In the last week, I’ve spent nearly forty hours waiting in doctor’s offices, surgery waiting rooms, and emergency rooms.
My mom saw the surgeon last week, was quickly scheduled to have her parathyroids removed, and Friday she had the surgery. After a rough weekend of recovery, we were back in the Emergency Room yesterday, expecting to find that she’d had an unexpected plunge in her calcium levels (which is common after parathyroid removal).
Unfortunately, the opposite was true. Her calcium had risen to dangerous levels, again. Which means, unfortunately, the parathryoid is not the fucking cause of her hypercalcemia.
Fucking hell. Back to square one.
My poor mom. She’s fighting to keep teaching; she made it to class today after seeing the surgeon (I was driving, obviously). We see the endocrinologist on Monday; we’re going to fight to get her a medication that the surgeon suggested. They are also suggesting a specialist in New York.
We are both immensely frustrated.
I have not been the most patient daughter.
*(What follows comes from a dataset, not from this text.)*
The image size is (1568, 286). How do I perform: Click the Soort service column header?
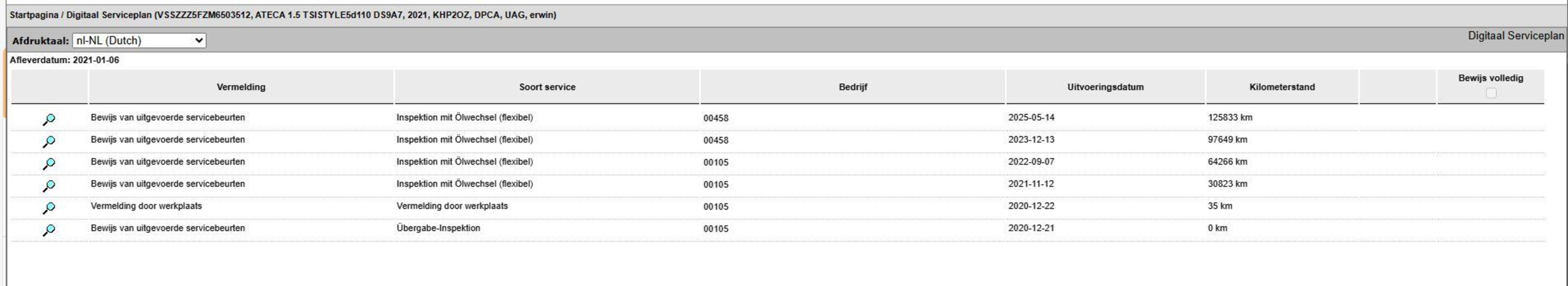pyautogui.click(x=547, y=87)
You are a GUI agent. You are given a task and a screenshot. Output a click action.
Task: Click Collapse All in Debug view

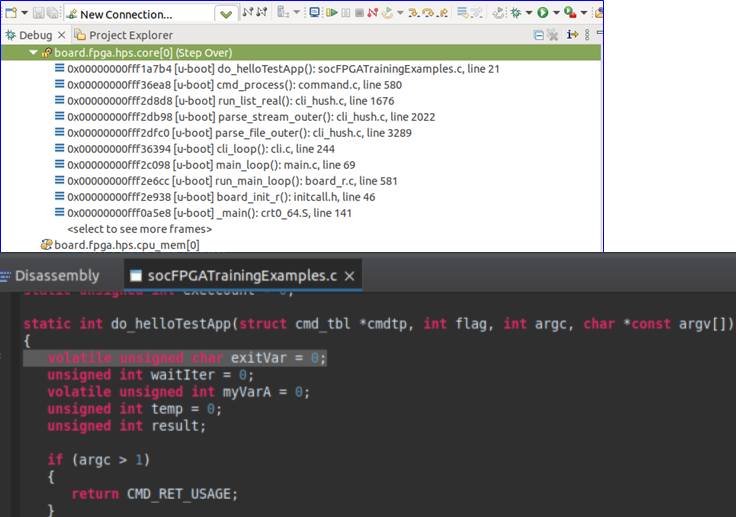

I’ve argued with my mom about her medications, I’ve resented the need to force her to eat and drink when her appetite wanes (the drinking is key to keeping the calcium down), I’m damned tired of not being able to do my work as I sit, once again, in a hospital or doctor’s waiting room.
It’s just that we thought it was over. We thought the surgery would fix her. And it hasn’t, and we still don’t know what’s happening, and I’m pissed off about it.
And then I get pissed off at myself for not being patient. For not being a gracious daughter. For snapping at Charlie and Tori because I’m so tired and so weary. Then I feel badly for feeling sorry for myself because of course my mom has it worse.
God willing, we can keep her calcium down. God willing, we’ll get to the bottom of this. God willing, I’ll find it in me to be more generous. I’m taking my friend Julia’s advice, and taking some time to put on my oxygen mask. Tomorrow I’m working at home, alone, while Charlie takes my mom to class. Well, I hope. We will have to see what tomorrow brings.
Meanwhile, prayers, please, that the doctors figure out what the fucking fuck is going on. Thanks.